Seh ich fast genauso, die vorgestellten Nintendo Spiele interessieren mich aber anscheinend mehr als dich. Golden Sun   NSMB   Mario Galaxy 2   

Was kommt eigentlich exklusiv für den PC?


----------



## Bonkic (3. Juni 2009)

*AW: [Offizieller E3- Community- Thread] Neuankündigungen, Termine, Streams etc.*

offizieller *alan wake e3- trailer*:

http://www.youtube.com/watch?v=Hfr79iMRAS0&eurl=http%3A%2F%2Fwww.consolewars.de%2Fnews%2F25042%2Fder_offizielle_alan_wake_e3-trailer%2F&feature=player_embedded


----------



## Bonkic (3. Juni 2009)

*AW: [Offizieller E3- Community- Thread] Neuankündigungen, Termine, Streams etc.*

Project Natal video hands-on, impressions, and further details (engadget.com)

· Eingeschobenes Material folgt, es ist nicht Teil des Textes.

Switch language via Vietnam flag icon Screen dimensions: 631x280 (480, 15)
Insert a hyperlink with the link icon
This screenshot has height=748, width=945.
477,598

[...]Obviously, Microsoft is still working out kinks and perfecting this thing, but what we saw at our demo (and super-secret demo) was mightily convincing. The demo that Sony showed of its new motion controller was interesting, but the fact that Natal is forgoing physical controls of any kind sets your mind reeling. For the other two competitors in this space, Natal could make a very, very strong rival. Ultimately it's up to developers to find truly compelling ways of using this stuff -- though they'd be fools to waste an opportunity like this.[...]


----------



## oceano (3. Juni 2009)

*AW: [Offizieller E3- Community- Thread] Neuankündigungen, Termine, Streams etc.*

Ist eigentlich davon auszugehen, dass jetzt noch irgendwas neues gezeigt wird? Oder haben bereits alle ihr Pulver verschossen?   

Ich finde, dass es insgesamt dann doch nicht soooooviel neues Bild- und Videomaterial gab. Vor allem weil auch vieles schon im Vorfeld geleaked wurde. Das beeindruckendste Videomaterial kam imo von
Uncharted2
Assassins Creed 2
und das SW: Old Republic Intro.   

bei letzterem könnt ich jetzt übrigens noch mehr k*tzen, dass es nur ein MMO wird. Solche Cinematics in einem SP RPG oder Action Game - das wärs doch


----------



## McDrake (3. Juni 2009)

*AW: [Offizieller E3- Community- Thread] Neuankündigungen, Termine, Streams etc.*



			
				oceano am 03.06.2009 22:37 schrieb:
			
		

> bei letzterem könnt ich jetzt übrigens noch mehr k*tzen, dass es nur ein MMO wird. Solche Cinematics in einem SP RPG oder Action Game - das wärs doch


Mir wärs auch egal, wenn "nur" nen Film gäbe, der so aussehen würde.
Der kurze Trailer hatte 100x mehr Spannung und Atmosphäre als "Clone Wars"
*grummel*


----------



## Bonkic (3. Juni 2009)

*AW: [Offizieller E3- Community- Thread] Neuankündigungen, Termine, Streams etc.*



			
				McDrake am 03.06.2009 22:40 schrieb:
			
		

> Mir wärs auch egal, wenn "nur" nen Film gäbe, der so aussehen würde.
> Der kurze Trailer hatte 100x mehr Spannung und Atmosphäre als "Clone Wars"
> *grummel*




absolut richtig, ich bin kein ausgesprochener star wars fan, aber der trailer war sowohl technisch als auch atmosphärisch so ziemlich das beste, was es seit langer, langer zeit zu sehen gab.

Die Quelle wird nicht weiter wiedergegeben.